## What is asked
From the review of David Sedaris at Symphony Hall, write out the stretch from "Regional Reviews: Boston" through "surprise or two." word for word.
-- start Selected extract --
Past Reviews

Regional Reviews: Boston

David Sedaris
Celebrity Series of Boston
Review by Nancy Grossman


David Sedaris
Photo by Adam DeTour
The Celebrity Series of Boston was founded in 1938 by pianist and impresario Aaron Richmond and has presented a remarkable selection of performing artists throughout its 80-year history. On April 10, a packed house at Symphony Hall welcomed David Sedaris for his 14th Celebrity Series appearance. He made his debut in 2002, is listed on the just-released schedule for the 2019-2020 season, and can always be counted on to bring a fresh, delightful performance with a surprise or two.

Known for his propensity to sport some, shall I say, non-traditional attire, Sedaris strolled onto the stage wearing black, sequined culottes and knee socks, and a new Comme des Garçons tunic-length jacket. He immediately drew attention to his outfit, claiming that the black jacket made him look like a rabbi who had been mauled by a tiger, and proceeded to rotate to show a pair of symmetrical vertical gashes on the back of the garment. His untucked shirt also had long strips of fabric hanging below the waist, giving the appearance of those things that drop down to smoosh your windshield in a car wash. "I look amazing!" Sedaris asserted.

Before reading a word of his own, Sedaris introduced a young writer he has recently "discovered," inviting Cindy House to share one of her stories. Anytime there's an opening act, the audience holds its collective breath until it's over, but in short order House showed why she's a Sedaris favorite. Her story was touching and funny, her writing style both down-to-earth and evocative, and her delivery relaxed and confident. House has an MFA in Creative Writing from Lesley University and resides in New Haven, CT, with her husband and their son.

Sedaris is an author of books, short stories, and personal essays; his work has been featured on public radio, audio recordings, and recently as a commentator on "CBS Sunday Morning." With no shortage of items to choose from his library, he does not rest on his laurels, but shares his observations about a range of current events. On this night, his musings were inspired by the photos of politicians in black face, causing him to wonder what old photos any of us could be concerned about if they were to surface. He is not overtly political, but he lets it be known what side he is on with a smattering of comments. However, most of his stories are based on his incredibly honed powers of observation, either of things going on around him or in his own life.
-- end Selected extract --
-- start Data extract --
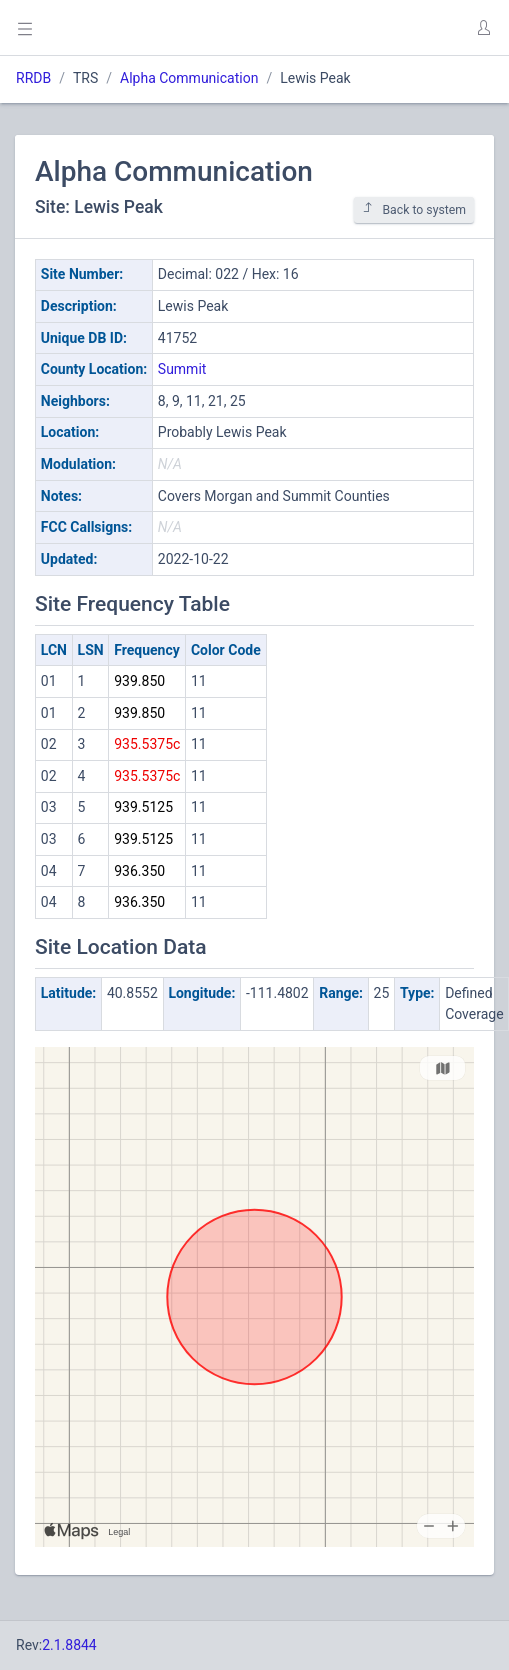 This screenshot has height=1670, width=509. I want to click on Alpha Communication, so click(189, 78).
-- end Data extract --
-- start Data extract --
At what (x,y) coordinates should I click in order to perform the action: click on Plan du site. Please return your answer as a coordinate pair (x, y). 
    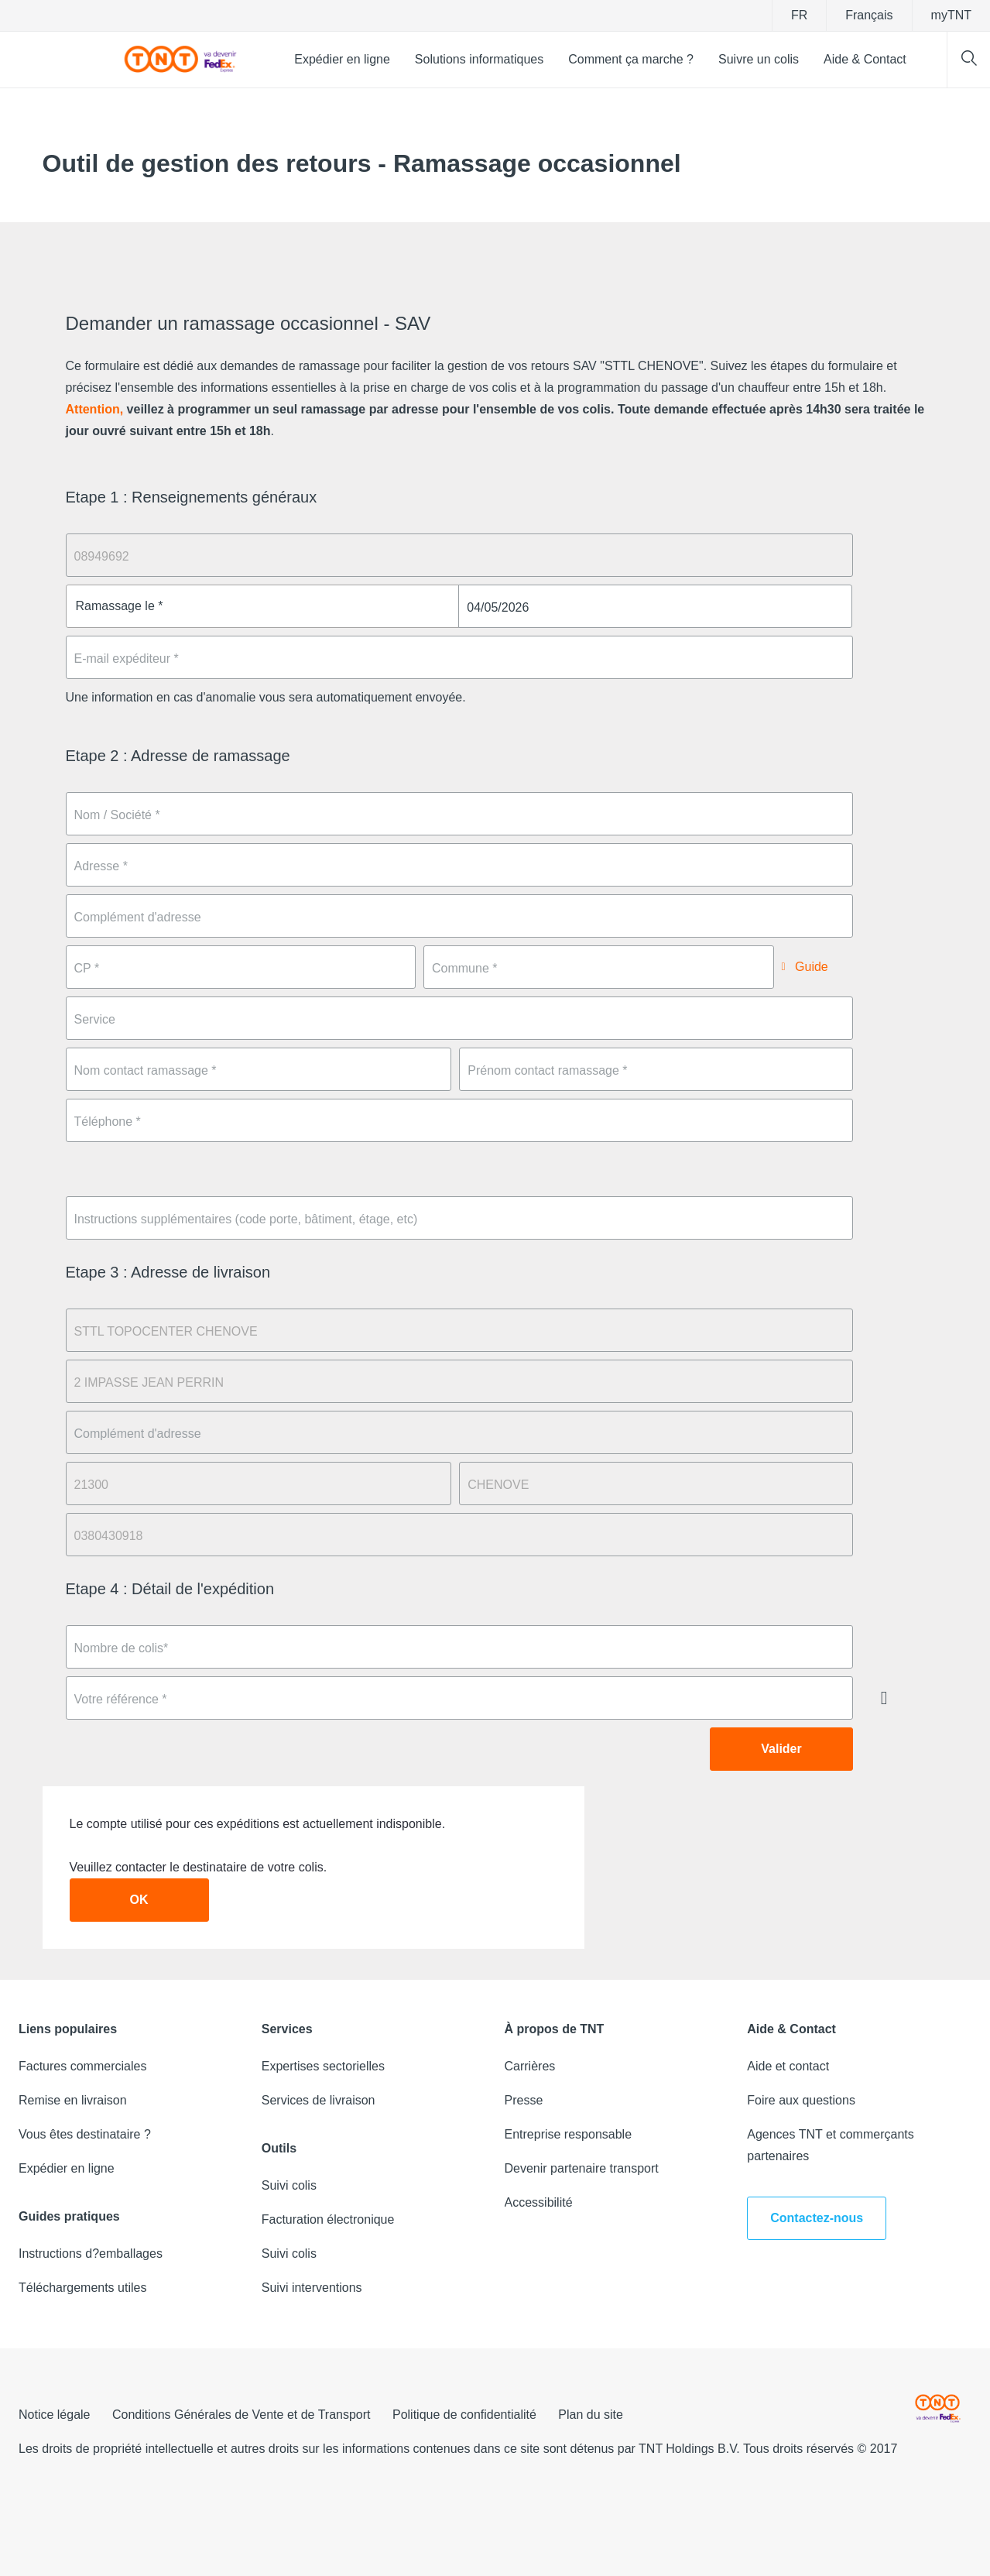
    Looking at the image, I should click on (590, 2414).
-- end Data extract --
-- start Data extract --
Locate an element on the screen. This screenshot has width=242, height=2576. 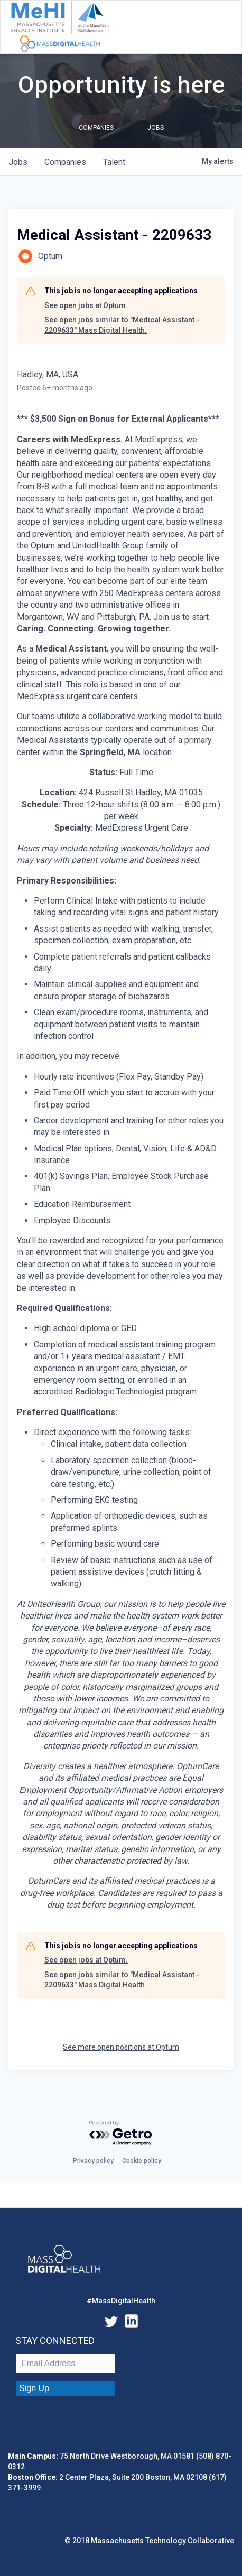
-- end Data extract --
## Solution to this problem
Regional Reviews: Boston

David Sedaris
Celebrity Series of Boston
Review by Nancy Grossman


David Sedaris
Photo by Adam DeTour
The Celebrity Series of Boston was founded in 1938 by pianist and impresario Aaron Richmond and has presented a remarkable selection of performing artists throughout its 80-year history. On April 10, a packed house at Symphony Hall welcomed David Sedaris for his 14th Celebrity Series appearance. He made his debut in 2002, is listed on the just-released schedule for the 2019-2020 season, and can always be counted on to bring a fresh, delightful performance with a surprise or two.